I noticed that you EFI’s default boot it’s the hard disk. Have you tried to change that (with efibootmgr) or have you tried to choose the Manjaro entry from the EFI boot menu?
About your computer not being able to boot any Linux, I have to say that it’s odd. I have worked with older Lenovo model (E30) and even it has a buggy UEFI, it is able to boot Linux in UEFI
My PC BIOS only got Hard Disk in boot menu. I cannot find any EFI boot menu in BIOS.
According to the output of efibootmgr -v, you have:
- 0: Windows
- 1: Manjaro
- 4: Hard disk
- 5: USB
- 6: Network
- 8: CD/DVD
- 9: USB (again).
Being 4 the default boot
If some of them are not showing up in the actual boot menu, maybe they are old entries that can be deleted. But I guess that at least Windows entry shows up? (And that is not a hard disk entry)
I recommend to disable CSM (aka compatibility mode) to be sure to always boot in UEFI mode.

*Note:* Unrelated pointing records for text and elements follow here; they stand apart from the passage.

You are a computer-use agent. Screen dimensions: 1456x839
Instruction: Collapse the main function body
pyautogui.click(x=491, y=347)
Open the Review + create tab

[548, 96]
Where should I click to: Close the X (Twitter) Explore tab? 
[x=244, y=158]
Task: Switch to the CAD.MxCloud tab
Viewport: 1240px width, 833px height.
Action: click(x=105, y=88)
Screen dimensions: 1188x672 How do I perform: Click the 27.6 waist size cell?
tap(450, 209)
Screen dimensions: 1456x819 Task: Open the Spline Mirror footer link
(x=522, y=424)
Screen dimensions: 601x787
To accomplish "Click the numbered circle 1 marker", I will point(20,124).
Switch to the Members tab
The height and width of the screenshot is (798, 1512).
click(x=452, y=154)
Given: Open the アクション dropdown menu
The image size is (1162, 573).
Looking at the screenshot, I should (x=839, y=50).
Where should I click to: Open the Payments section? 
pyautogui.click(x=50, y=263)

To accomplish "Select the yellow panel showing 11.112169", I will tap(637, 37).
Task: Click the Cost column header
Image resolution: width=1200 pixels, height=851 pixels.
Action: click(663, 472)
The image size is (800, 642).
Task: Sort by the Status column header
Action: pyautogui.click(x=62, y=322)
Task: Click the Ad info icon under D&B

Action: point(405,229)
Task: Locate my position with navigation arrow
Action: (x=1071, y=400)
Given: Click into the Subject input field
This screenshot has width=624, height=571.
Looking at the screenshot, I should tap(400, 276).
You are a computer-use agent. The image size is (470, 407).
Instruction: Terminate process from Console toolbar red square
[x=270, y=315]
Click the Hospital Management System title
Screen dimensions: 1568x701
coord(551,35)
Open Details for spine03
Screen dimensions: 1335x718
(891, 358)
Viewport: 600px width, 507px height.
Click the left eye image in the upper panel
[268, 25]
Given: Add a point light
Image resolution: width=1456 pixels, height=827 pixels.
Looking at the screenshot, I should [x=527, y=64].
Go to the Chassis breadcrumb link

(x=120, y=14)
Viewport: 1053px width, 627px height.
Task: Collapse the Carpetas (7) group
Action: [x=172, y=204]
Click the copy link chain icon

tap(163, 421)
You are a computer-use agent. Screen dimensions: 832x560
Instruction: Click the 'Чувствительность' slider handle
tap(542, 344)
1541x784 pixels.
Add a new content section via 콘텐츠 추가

Ok. Sorry, in this case my recommendation was in general, not for you
What do you have in Primary Boot Sequence and what actually shows up in boot menu (F12 at boot)?
it just normal CD/DVD, USB Key and HDD
I just wondering how come Windows 10 can boot UEFI mode without any problem. Linux just cannot boot.
Now I start to remember that yes, my Lenovo didn’t show up the operating systems.
I think I can still get my hands on a Lenovo E30 at work and check Manjaro installation on it. But that would be tomorrow…
I notice that your Lenovo E30 is same group of BIOS for my PC Lenovo M81 too
cfinnberg have u check your Lenovo E30?